The Crow's Nest Marina, adjacent to the South Jetty, was built in 1927 as a boat dock and fishing pier by the Brotherhood of Locomotive Engineers (BLE).  It was intended for recreational use by new residents and visitors in the emerging City of Venice.  With the financial collapse of the BLE city project in 1928, the demise of the Florida real estate boom of the 1920s, and the onset of the Great Depression in 1929, the marina saw very little usage except as a small local fishing operation. 

During World War II, several military airbases were established in Southwest Florida, including the Venice Army Air Base.  At the marina in Venice and the other bases, the Army Air Force set up Crash Boat Rescue units to retrieve both pilots and aircraft that might go down in the Gulf of Mexico during training accidents.  The crew members were not Navy sailors but, rather, specially trained Army airmen with the nickname

"sail-jers," reflecting their skills as both "sailors" and "soldiers."  Ready to respond around the clock, the Venice-based crewmen faithfully rushed to the rescue using one or more of their five vessels as needed.  The boats ranged from an 83-foot former sub-chaser to an airboat useful in marsh areas. 
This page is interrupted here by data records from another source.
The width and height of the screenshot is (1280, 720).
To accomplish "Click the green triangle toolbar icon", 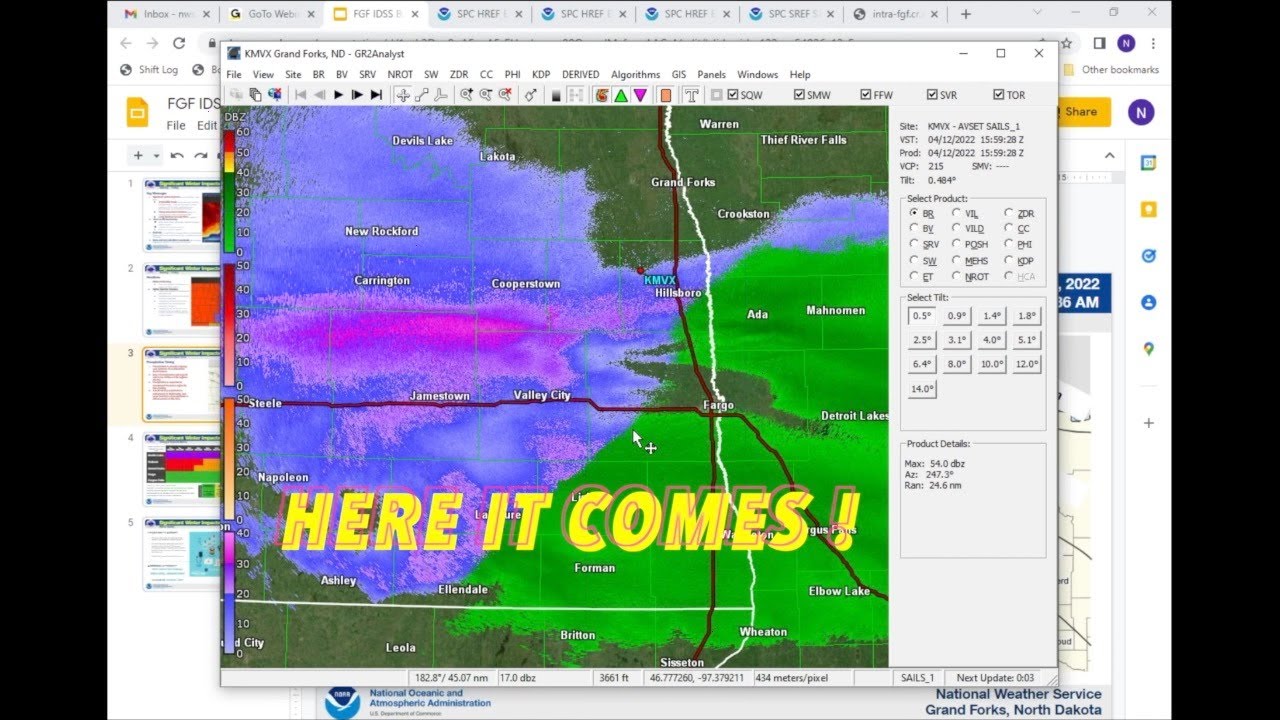I will [x=621, y=95].
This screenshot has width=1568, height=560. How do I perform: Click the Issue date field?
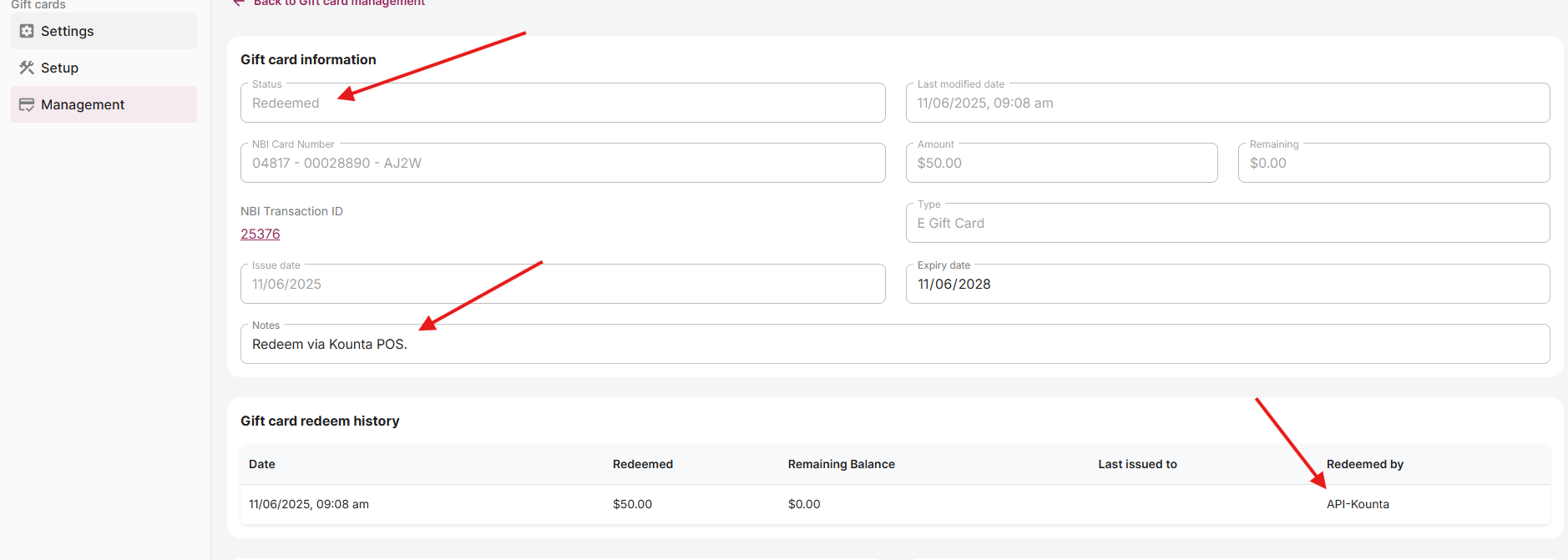(562, 285)
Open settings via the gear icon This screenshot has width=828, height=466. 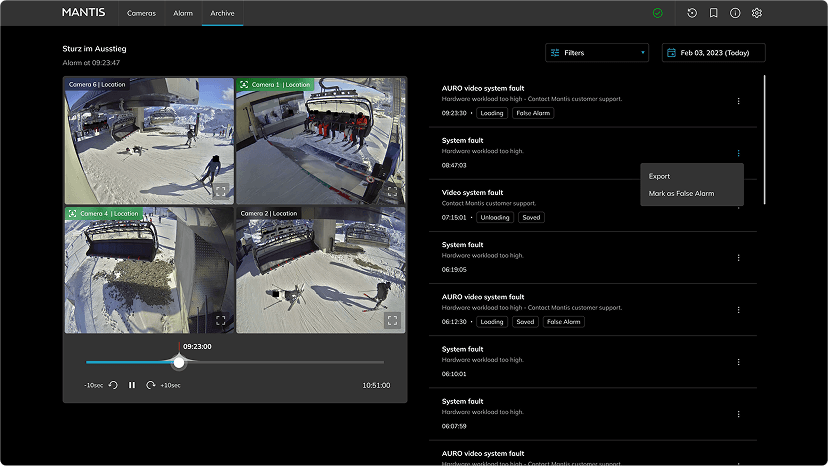pyautogui.click(x=757, y=13)

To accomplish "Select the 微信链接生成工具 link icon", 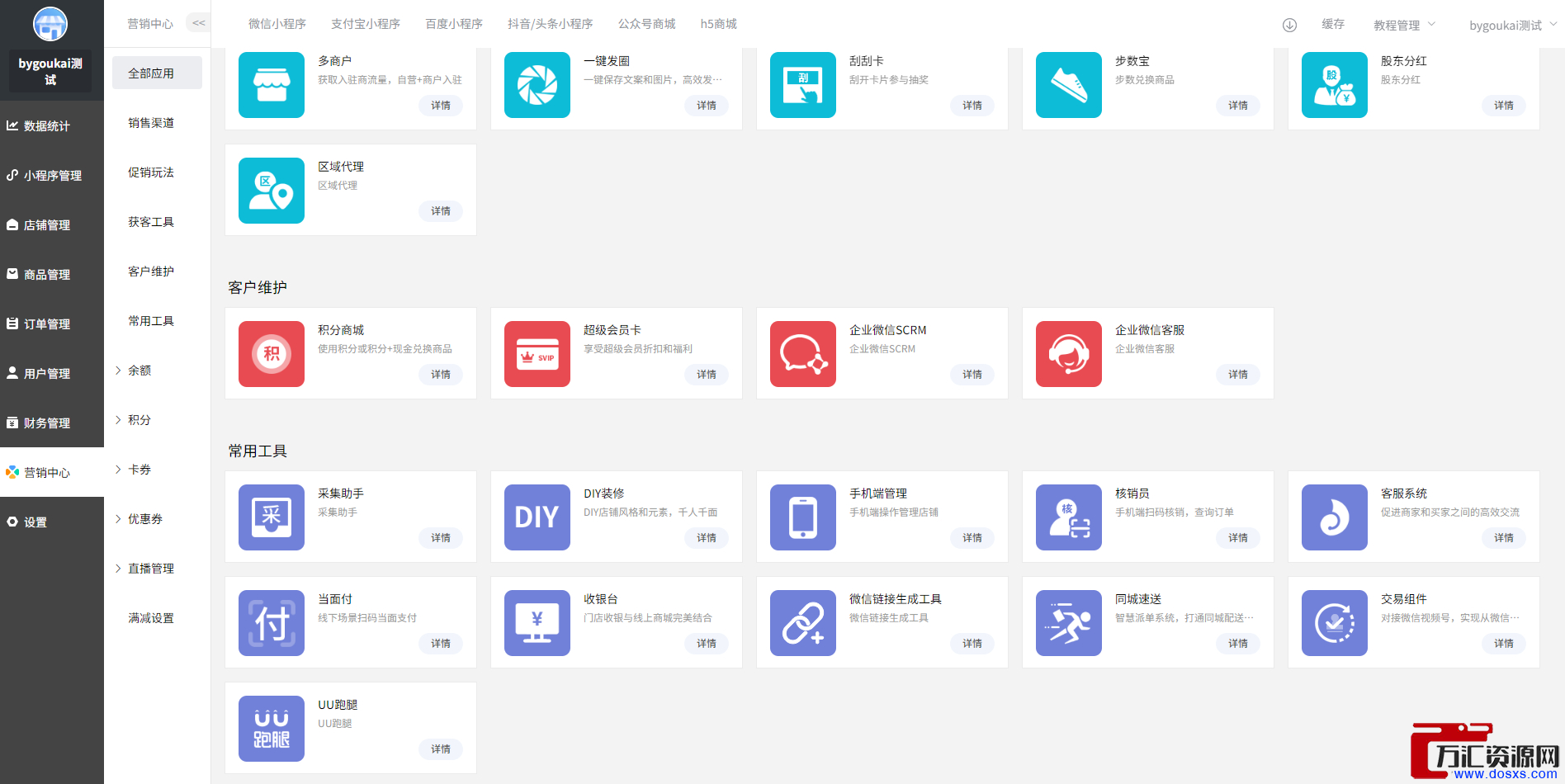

At the marina today, recreational boaters can tie up for the night and have a splendid meal at the

Crow's Nest restaurant or just enjoy a visit to beautiful Venice.

Did You Know....

The military's role in Venice did not end with the conclusion of World War II.  In 1959, the city signed a two-year lease with Chance-Vought Aircraft Co. that permitted the company to construct and operate a guided missile launch facility on a section of what is now Brohard Beach.

The launch site (built in the area that later became Maxine Barrett Park) was part of an Air Force air defense training mission during the Cold War.  The contractor conducted six launches in the first six months, with periodic launches over the next fifteen months.  The program used the company's Regulus II that was originally built as a Navy sub-launched cruise missile (a project later cancelled).  The jet-powered vehicles served as "target" drones for testing new air defense weapons systems.  As these systems became obsolete, the target launches from Venice ceased in 1961.

Did You Know....

Henry Ford and Thomas Edison were two of America's giants in the early development and application of technology.  They owned adjacent winter properties in Fort Myers; and in early 1928, they stopped off in Venice to attend a meeting with senior representatives of the Brotherhood of Locomotive Engineers (BLE).  The meeting was held at the Park View Hotel (current site of the Venice Post Office).  After the gathering and a tour of the city, Ford and Edison headed north to Oneco, a small community just south of Bradenton, to study rubber plants.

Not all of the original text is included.